* [SOURCE DATA]
□ □ □ □ □ □ □

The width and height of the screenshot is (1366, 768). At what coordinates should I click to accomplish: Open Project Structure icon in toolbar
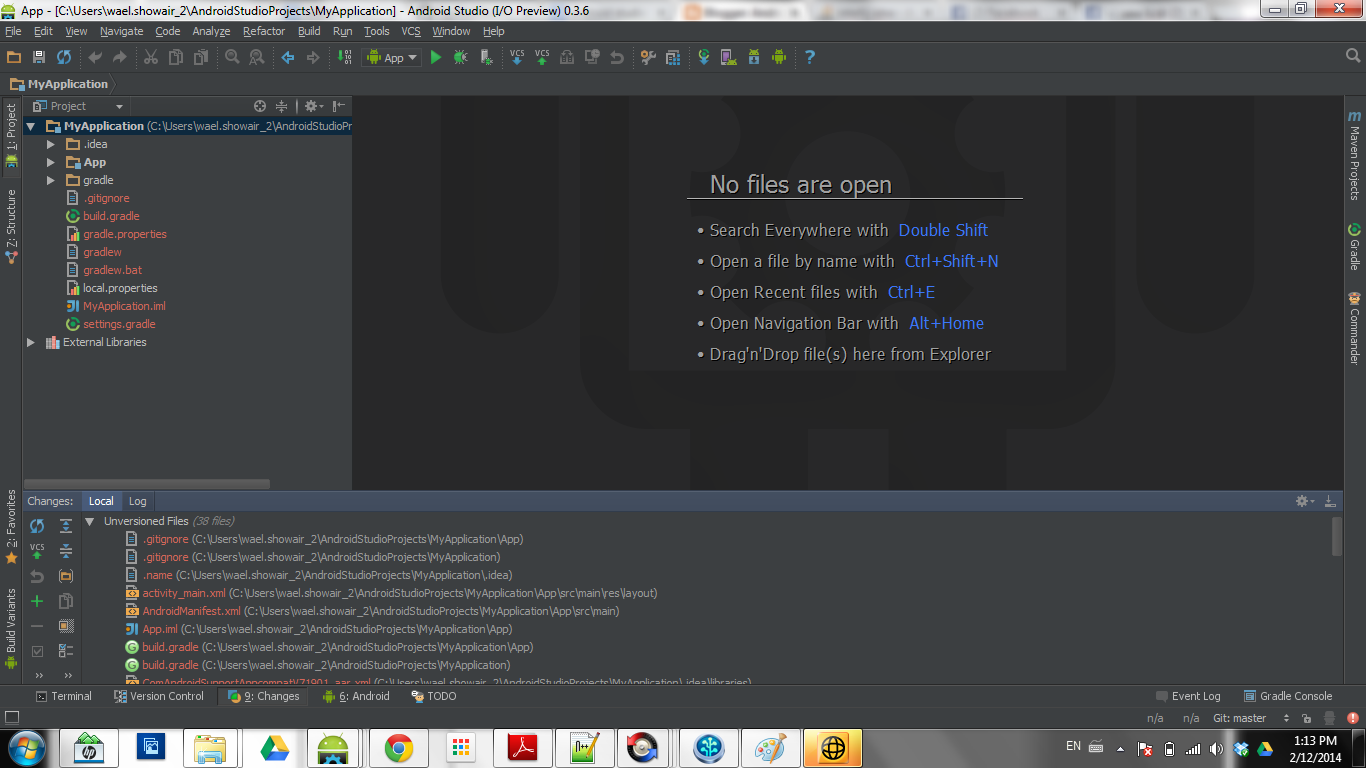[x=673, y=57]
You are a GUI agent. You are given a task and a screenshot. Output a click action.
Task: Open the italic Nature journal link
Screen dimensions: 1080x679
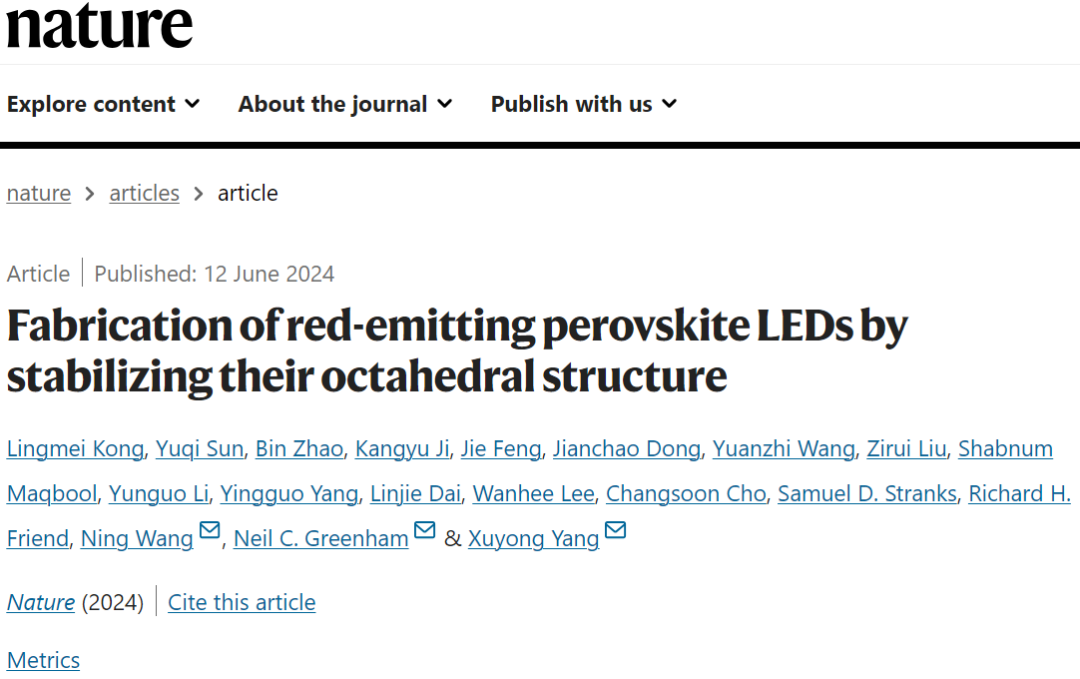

□ □ □ □ □ □ □

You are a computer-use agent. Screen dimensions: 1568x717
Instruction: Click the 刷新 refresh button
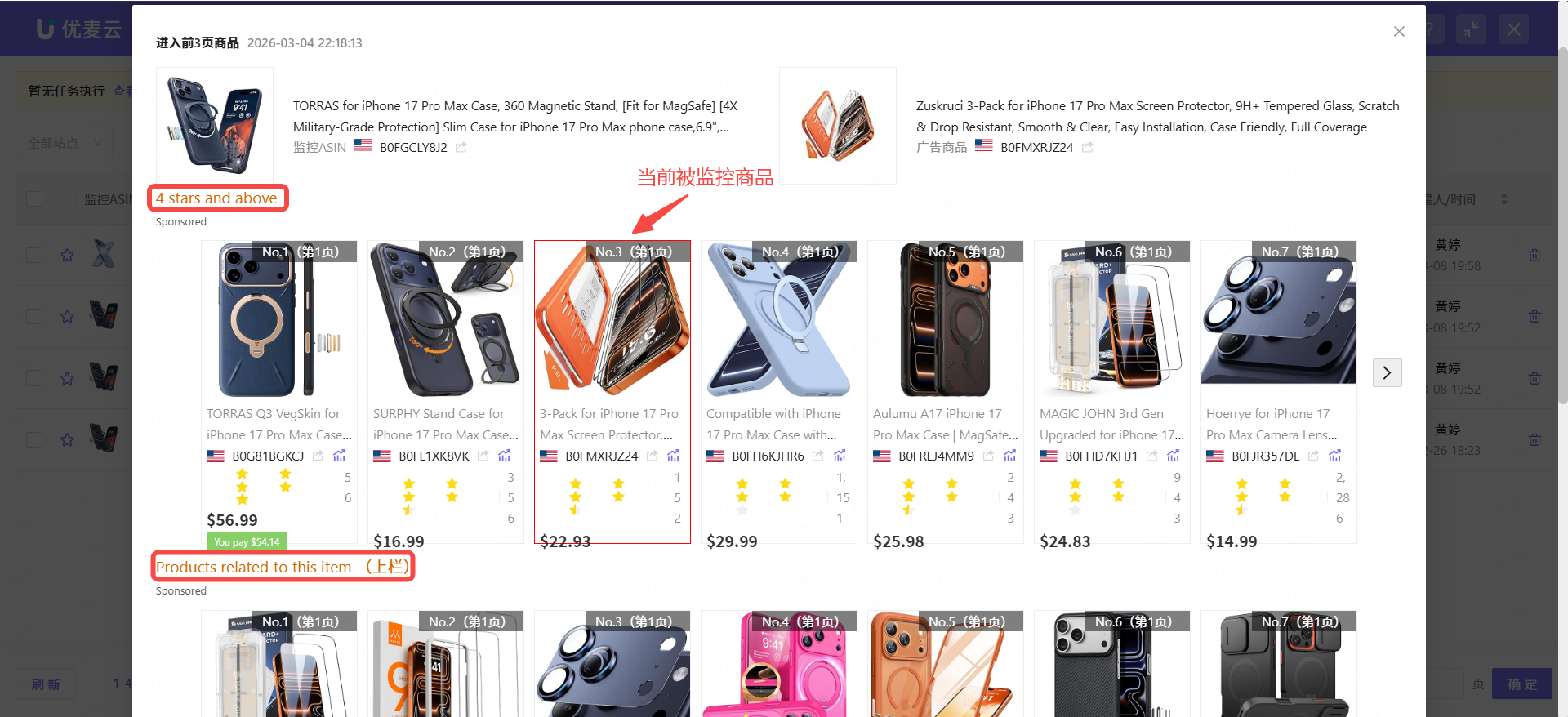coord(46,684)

□ □ □ □ □ □ □

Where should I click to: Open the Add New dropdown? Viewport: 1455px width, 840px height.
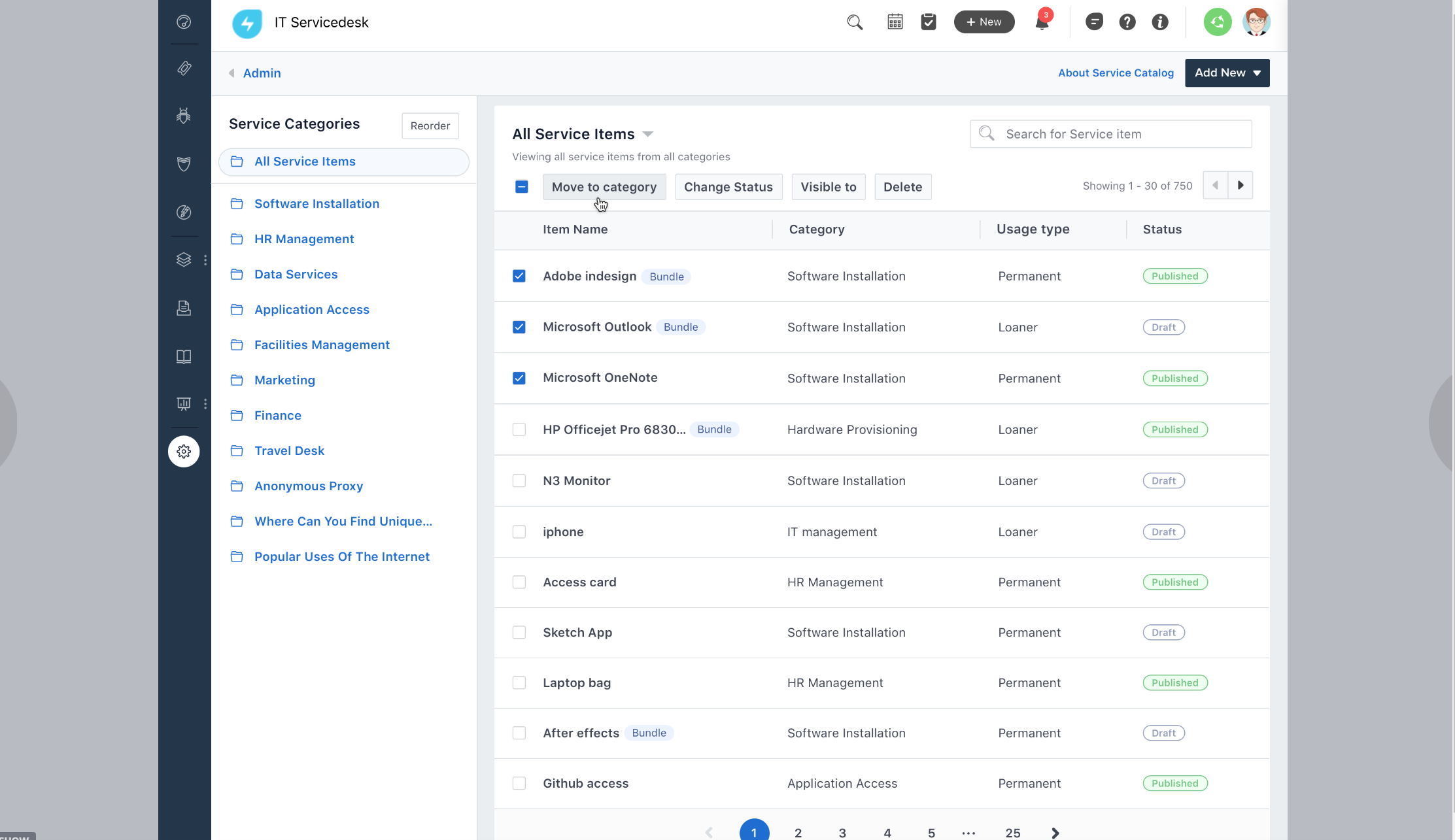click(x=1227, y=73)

□ □ □ □ □ □ □

* [SHORT TASK] Recast the records as a Markdown table with the columns Row and Record line, starting at the line that contains "Where should I" and ending at the line that contains "click(x=1227, y=73)", and skip any blank lines. Leave the pictures out of the table.

* [IN RESPONSE]
| Row | Record line |
|---|---|
| 1 | Where should I click to: Open the Add New dropdown? Viewport: 1455px width, 840px height. |
| 2 | click(x=1227, y=73) |